======== SELECTED EXTRACT
Prof. Wen-Bin Zhang (College of Chemistry and Molecular Engineering, Peking University & Beijing Academy of Artificial Intelligence) and Dr. Jing Fang (College of Chemistry and Molecular Engineering, Peking University) are leading this study. A single domain protein catenane refers to two mechanically interlocking polypeptide rings that synergistically fold into a compact and integrated structure, which is extremely rare in nature. This design was achieved by rewiring the connectivity between secondary motifs to introduce artificial interlocking, and the synthesis could be easily achieved through a series of programmed, optimized post-translational processing events in cells without additional in vitro reactions.
================
▶ WORK ORDER A:
In the protein catenane passage, starting with "Prof. Wen-Bin Zhang" and going on through "in vitro reactions.", switch "rings" to "loops" and write out the result.
▶ WORK ORDER B:
According to the protein catenane passage, how was the design achieved?
▶ WORK ORDER C:
Extend the protein catenane passage from its last sentence.
The rows have nothing to do with the protein catenane passage.
======== DATA EXTRACT
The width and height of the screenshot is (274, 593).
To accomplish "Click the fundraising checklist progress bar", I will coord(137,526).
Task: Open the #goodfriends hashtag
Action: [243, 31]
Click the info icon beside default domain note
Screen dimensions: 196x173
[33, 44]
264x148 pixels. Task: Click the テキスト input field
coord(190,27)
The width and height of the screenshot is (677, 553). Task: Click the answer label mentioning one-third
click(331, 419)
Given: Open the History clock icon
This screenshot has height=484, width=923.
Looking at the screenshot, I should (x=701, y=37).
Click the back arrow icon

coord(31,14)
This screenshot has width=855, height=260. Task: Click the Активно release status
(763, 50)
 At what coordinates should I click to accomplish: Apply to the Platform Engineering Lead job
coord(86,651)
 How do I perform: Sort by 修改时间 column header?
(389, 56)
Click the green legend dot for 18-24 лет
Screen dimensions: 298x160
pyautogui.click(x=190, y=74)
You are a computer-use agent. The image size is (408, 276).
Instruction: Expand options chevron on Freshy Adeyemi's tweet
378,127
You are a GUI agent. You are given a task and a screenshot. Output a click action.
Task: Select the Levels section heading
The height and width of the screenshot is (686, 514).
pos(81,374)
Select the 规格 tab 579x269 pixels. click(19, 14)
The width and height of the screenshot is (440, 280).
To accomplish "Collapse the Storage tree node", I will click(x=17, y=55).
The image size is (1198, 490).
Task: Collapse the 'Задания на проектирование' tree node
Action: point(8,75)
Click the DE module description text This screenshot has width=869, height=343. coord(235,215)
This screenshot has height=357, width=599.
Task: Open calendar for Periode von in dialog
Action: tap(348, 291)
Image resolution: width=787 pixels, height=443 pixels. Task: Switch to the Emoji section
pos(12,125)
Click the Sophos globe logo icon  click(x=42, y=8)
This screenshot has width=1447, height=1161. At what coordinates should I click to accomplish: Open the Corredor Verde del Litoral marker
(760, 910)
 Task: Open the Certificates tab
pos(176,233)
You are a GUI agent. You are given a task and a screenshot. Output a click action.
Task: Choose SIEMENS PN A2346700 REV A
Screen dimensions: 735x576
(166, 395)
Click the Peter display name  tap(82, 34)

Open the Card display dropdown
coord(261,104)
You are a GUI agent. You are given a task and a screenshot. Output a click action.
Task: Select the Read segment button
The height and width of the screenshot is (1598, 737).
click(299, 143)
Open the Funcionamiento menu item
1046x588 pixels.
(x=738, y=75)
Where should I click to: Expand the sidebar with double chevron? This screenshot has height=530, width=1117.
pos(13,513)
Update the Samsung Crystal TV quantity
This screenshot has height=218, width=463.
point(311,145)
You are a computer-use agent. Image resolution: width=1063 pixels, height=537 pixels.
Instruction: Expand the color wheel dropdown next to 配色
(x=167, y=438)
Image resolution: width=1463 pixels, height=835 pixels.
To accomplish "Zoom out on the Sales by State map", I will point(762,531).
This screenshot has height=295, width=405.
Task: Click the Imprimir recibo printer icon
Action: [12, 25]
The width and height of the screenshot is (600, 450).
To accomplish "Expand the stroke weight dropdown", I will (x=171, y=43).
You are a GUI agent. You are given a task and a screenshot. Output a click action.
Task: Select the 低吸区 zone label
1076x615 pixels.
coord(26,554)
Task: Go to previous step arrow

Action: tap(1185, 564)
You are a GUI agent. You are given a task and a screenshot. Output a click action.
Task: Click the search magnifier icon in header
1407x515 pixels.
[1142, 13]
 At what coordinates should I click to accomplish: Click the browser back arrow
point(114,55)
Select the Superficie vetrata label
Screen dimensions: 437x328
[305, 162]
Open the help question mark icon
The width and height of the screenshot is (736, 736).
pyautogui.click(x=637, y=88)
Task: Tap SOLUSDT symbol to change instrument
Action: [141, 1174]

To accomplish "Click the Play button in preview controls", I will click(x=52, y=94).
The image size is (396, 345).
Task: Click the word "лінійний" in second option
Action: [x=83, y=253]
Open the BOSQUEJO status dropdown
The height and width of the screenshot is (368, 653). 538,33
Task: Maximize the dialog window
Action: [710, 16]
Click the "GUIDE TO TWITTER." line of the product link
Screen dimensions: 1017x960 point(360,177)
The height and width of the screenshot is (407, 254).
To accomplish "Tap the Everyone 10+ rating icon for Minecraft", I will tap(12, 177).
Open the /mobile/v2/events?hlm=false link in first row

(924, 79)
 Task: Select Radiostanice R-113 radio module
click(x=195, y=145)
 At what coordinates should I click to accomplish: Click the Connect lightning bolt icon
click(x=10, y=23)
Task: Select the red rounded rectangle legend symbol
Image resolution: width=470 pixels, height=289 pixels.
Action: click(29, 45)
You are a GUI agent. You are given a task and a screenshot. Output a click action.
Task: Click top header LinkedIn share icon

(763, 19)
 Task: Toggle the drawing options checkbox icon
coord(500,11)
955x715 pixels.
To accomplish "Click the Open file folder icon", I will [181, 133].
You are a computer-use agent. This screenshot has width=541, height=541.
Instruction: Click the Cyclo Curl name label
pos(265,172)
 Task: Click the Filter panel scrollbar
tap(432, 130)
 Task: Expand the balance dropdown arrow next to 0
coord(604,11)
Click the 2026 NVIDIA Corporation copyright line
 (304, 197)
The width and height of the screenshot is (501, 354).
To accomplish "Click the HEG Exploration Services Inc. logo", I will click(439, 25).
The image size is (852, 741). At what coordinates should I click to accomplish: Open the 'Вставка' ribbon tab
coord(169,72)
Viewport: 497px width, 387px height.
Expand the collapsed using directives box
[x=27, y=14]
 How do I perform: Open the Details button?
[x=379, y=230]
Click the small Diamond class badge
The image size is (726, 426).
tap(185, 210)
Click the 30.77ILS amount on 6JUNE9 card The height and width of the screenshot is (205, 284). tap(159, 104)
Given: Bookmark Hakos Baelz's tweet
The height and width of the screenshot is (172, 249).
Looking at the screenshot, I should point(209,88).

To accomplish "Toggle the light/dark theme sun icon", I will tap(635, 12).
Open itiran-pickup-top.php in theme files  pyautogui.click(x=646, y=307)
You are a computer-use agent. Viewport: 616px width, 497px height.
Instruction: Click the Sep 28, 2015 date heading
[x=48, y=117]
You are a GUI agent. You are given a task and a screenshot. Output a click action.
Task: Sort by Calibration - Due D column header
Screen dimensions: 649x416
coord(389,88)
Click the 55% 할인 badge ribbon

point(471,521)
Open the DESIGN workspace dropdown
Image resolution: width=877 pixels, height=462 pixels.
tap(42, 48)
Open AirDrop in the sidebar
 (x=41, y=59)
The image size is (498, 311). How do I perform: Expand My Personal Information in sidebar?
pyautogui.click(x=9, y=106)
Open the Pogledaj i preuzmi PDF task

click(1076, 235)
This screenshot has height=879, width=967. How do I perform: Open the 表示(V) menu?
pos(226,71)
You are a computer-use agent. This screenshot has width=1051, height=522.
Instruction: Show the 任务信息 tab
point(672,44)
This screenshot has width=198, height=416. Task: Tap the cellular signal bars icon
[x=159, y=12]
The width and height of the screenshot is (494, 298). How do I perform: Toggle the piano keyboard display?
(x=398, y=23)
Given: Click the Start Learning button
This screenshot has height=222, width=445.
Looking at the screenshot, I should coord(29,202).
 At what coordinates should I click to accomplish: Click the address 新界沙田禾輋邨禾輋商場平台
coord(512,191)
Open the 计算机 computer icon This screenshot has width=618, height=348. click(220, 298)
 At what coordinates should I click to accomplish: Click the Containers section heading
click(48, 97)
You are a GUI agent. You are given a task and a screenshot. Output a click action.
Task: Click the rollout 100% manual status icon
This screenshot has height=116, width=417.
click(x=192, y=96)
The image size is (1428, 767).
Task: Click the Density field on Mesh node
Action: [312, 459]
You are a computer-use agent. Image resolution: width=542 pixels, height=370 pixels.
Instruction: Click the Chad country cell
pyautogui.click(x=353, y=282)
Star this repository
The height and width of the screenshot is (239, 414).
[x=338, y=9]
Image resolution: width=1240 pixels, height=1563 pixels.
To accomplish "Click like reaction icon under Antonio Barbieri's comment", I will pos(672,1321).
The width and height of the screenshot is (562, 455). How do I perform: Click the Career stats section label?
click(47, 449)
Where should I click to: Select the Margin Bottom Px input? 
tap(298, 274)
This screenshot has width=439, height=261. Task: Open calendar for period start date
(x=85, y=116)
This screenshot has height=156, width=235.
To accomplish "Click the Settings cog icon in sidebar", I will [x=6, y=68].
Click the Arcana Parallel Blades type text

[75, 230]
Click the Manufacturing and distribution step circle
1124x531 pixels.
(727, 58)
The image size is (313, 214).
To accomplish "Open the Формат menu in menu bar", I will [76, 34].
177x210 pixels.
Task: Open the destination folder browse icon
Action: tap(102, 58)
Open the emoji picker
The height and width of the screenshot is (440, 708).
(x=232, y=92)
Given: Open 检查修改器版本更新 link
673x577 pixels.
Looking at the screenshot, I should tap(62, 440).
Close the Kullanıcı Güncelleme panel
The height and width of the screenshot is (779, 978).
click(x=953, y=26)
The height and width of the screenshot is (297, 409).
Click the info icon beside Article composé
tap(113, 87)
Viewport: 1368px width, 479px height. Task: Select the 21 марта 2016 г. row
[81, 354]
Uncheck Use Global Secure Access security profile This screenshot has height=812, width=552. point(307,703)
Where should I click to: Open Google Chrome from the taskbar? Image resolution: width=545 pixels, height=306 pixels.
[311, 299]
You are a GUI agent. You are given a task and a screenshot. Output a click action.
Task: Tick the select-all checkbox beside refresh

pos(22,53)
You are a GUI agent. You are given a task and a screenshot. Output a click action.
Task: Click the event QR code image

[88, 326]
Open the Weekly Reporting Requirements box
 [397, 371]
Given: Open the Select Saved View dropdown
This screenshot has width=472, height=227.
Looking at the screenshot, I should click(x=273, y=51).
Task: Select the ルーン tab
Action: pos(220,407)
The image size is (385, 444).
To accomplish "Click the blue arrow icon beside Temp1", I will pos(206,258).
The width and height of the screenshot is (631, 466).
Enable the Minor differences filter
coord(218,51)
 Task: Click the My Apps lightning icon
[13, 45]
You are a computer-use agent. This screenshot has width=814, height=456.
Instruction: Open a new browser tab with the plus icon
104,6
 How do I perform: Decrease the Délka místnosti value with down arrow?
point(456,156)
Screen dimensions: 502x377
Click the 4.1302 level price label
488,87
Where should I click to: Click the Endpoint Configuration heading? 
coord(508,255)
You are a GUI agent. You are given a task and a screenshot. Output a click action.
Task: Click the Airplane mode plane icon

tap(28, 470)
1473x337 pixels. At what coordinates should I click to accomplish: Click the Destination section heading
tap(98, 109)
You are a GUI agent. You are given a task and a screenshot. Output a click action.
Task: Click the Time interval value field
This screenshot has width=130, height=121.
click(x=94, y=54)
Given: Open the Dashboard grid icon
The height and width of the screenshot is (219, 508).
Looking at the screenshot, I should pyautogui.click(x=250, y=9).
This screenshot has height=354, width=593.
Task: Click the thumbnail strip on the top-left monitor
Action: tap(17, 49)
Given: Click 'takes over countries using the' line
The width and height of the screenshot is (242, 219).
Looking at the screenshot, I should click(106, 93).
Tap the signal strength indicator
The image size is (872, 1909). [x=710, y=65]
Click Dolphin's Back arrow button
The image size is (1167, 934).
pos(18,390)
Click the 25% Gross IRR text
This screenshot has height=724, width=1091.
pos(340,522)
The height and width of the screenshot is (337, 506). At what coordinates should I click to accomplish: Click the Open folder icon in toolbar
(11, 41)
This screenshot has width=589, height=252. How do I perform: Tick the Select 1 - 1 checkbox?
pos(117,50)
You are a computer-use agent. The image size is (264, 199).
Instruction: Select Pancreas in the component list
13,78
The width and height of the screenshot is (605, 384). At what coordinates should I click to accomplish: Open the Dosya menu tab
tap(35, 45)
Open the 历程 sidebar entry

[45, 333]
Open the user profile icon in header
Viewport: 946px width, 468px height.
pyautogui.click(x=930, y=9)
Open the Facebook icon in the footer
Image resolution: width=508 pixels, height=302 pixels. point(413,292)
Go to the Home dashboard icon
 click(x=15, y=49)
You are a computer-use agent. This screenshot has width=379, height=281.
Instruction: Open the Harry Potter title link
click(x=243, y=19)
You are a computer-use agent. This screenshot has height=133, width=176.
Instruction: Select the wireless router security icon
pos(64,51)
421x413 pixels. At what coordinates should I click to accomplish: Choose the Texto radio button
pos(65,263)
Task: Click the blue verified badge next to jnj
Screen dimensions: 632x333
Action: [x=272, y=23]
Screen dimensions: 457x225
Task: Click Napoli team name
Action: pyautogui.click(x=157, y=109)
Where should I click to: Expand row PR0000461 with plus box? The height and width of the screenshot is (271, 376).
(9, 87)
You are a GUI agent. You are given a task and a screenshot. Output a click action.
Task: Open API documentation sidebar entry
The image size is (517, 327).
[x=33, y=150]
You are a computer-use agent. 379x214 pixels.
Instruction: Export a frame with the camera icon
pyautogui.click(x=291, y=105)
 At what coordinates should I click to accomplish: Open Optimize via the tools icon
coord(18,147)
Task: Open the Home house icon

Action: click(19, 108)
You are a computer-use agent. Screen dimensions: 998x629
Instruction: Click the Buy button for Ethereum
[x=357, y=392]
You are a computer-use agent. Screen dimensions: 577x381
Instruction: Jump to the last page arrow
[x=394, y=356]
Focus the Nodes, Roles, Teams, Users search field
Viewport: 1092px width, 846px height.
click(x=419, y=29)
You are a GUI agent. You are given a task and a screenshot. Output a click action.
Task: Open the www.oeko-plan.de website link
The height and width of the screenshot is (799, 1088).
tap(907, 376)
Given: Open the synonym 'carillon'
================
▶ RESULT A:
Prof. Wen-Bin Zhang (College of Chemistry and Molecular Engineering, Peking University & Beijing Academy of Artificial Intelligence) and Dr. Jing Fang (College of Chemistry and Molecular Engineering, Peking University) are leading this study. A single domain protein catenane refers to two mechanically interlocking polypeptide loops that synergistically fold into a compact and integrated structure, which is extremely rare in nature. This design was achieved by rewiring the connectivity between secondary motifs to introduce artificial interlocking, and the synthesis could be easily achieved through a series of programmed, optimized post-translational processing events in cells without additional in vitro reactions.

▶ RESULT B:
By rewiring the connectivity between secondary motifs to introduce artificial interlocking.

▶ RESULT C:
The single-domain catenane, Katze-DHFR, was thoroughly characterized. Evidence from combined SDS-PAGE, SEC, LC-MS, IMS-MS, and proteolytic digestion experiments clearly proved its topology. The Katze-DHFR has improved anti-aggregation properties and has a TM that is 6°C higher than the linear control. Although the catalytic activity of Katze-DHFR is reduced due to its decreased substrate and cofactor affinity, it exhibits better thermal resilience than L-DHFR. Even after 10 minutes of incubation at 70°C, Katze-DHFR retained over 70% of its catalytic activity, while the linear control lost almost all of its activity. The research team believes that this method could be generally applicable to other single domain proteins, including those with DHFR-like or completely different folds. The availability of these single domain protein catenanes facilitates the elucidation of topological effects on structure-property relationships. The results also suggest that it is possible to map the current linear protein universe into single domain protein catenanes with well-preserved functions and additional advantages, opening up new frontiers for protein molecules. These topological proteins surpass the linear paradigm of natural protein molecules and are multi-chain, multi-dimensional molecules with functional advantages of topology, diverse design possibilities, and excellent evolvability. As a new class of protein molecules, they hold great potential for a wide range of applications, including but not limited to industrial enzymes, antibodies, cytokines, and biomaterials.
Fang, J., et al. (2023). A single-domain protein catenane of dihydrofolate reductase. National Science Review. doi.org/10.1093/nsr/nwad304.